Ma un popolo che antepone la paura ai
principi – quelli in suo favore per giunta, democratici per definizione – non è
un popolo, ma un guazzabuglio plebeo che non conosce morali
superiori ai propri istinti e non vede l’ora di tornare nella sudditanza da cui
è stato precocemente liberato (il popolo è conservatore, alla faccia degli
ormai onnipresenti “riformisti” di tutti i colori).

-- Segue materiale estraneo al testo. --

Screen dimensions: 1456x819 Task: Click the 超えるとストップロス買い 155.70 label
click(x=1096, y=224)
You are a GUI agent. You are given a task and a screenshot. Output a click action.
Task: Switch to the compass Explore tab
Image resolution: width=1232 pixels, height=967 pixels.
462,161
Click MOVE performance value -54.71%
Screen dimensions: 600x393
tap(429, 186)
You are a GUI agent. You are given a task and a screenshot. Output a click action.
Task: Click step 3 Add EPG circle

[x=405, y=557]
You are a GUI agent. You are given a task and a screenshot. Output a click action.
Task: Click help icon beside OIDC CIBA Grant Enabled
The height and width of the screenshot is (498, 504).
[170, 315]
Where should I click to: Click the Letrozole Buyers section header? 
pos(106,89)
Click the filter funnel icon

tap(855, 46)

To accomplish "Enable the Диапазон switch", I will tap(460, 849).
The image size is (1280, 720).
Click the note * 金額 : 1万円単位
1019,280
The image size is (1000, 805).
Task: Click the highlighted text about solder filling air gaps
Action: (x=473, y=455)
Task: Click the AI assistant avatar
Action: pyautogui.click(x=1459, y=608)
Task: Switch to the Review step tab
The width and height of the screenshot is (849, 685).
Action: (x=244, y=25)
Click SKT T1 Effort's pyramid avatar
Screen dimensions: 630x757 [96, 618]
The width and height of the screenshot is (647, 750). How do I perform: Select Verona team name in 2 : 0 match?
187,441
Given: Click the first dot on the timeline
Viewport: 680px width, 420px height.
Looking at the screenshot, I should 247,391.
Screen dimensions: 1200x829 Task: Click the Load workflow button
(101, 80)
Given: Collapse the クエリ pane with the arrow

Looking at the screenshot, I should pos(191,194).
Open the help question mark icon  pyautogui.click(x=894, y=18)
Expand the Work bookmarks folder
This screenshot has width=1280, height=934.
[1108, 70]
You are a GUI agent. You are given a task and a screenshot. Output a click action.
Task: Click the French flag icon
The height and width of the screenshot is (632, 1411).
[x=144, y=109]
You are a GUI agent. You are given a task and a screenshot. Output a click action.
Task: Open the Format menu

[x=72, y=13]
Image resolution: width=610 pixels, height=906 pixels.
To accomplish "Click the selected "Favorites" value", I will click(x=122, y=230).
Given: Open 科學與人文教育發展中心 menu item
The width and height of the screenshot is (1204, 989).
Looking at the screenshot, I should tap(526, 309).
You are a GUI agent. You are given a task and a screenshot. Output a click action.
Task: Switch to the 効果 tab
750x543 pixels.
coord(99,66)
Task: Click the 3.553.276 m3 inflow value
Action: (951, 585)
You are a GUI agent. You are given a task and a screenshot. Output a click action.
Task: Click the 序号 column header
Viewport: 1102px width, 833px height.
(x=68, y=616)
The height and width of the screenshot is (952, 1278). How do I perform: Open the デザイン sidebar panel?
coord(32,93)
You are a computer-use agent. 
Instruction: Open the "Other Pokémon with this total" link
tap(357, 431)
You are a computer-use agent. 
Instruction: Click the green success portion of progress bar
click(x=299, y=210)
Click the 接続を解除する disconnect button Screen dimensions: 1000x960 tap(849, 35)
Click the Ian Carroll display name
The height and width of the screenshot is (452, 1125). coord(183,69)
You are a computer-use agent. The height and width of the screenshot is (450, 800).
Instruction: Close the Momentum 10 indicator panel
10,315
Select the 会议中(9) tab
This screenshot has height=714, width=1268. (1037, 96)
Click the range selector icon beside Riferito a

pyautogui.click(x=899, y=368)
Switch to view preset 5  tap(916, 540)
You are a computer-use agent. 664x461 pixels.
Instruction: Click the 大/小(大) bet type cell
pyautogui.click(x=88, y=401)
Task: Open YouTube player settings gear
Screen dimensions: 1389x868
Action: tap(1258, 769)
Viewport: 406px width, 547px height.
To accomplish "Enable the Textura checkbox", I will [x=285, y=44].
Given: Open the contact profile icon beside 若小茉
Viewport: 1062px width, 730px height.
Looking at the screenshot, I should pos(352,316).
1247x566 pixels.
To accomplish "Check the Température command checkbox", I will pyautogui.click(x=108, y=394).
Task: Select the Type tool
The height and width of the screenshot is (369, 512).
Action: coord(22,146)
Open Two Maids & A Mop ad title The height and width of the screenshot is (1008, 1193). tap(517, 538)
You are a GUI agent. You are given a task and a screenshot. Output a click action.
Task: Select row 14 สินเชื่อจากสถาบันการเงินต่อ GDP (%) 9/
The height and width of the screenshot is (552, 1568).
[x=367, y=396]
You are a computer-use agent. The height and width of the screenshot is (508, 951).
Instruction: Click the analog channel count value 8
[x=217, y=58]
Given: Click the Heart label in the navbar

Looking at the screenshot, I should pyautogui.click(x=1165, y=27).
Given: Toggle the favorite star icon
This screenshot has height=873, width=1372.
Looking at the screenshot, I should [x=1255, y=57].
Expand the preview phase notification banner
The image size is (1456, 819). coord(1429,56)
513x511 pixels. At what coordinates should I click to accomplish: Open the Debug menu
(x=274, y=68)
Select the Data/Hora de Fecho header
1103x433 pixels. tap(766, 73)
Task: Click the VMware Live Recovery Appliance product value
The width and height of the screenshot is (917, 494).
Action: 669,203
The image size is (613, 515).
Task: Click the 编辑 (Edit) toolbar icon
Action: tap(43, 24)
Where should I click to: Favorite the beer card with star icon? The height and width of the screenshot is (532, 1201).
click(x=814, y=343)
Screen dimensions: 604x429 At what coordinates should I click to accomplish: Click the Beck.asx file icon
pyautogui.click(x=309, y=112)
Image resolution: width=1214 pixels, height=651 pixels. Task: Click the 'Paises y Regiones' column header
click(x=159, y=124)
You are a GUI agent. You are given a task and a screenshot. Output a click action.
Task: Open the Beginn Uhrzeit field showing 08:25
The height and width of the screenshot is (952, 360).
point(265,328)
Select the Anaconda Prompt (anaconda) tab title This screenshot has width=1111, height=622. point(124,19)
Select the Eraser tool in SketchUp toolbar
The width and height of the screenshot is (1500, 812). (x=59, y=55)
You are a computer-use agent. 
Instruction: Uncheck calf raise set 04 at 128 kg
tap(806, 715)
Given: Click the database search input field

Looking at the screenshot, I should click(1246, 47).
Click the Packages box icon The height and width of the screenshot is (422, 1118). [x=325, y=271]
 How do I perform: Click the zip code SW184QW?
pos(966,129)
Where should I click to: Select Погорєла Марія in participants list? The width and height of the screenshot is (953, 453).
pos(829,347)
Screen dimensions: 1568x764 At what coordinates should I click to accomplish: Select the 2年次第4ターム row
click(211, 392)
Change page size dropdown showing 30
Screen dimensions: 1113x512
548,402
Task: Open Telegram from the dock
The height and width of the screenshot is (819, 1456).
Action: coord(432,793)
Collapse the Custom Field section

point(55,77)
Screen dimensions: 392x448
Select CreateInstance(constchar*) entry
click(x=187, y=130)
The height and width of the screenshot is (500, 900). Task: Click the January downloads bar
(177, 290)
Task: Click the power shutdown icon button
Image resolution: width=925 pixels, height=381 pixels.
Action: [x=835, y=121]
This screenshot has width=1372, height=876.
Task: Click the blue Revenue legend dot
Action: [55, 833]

Non si potrebbe dunque, se lo stato delle cose fosse quello così sommariamente approntato in precedenza, che convenire con l’ambiguo antieroe ibseniano Stockmann: “la maggioranza ha sempre torto”! E se, meno cinicamente, si volesse ancora riconoscerle una possibilità di redenzione, ci si dovrebbe almeno porre con Ibsen un quesito: “chi è che forma in un paese la maggioranza, gli intelligenti o gli imbecilli”?
E alla fine anche i “democratici” hanno ottenuto ciò per cui si sono adoperati, ma si sorprendono ancora, così poco innocentemente a dire il vero, del risultato del loro trafficare: un elettorato simil-berlusconiano, benché deprivato, dagli smottamenti e dai teatrini, dagli inciuci e dai voltagabbana, della fede verso il capo tribù.
Eppure questi “democratici” si sentono
diversi dal demos e credono ancora di essere i migliori.
- Umano troppo umano - direbbe qualcuno con ironia luciferina.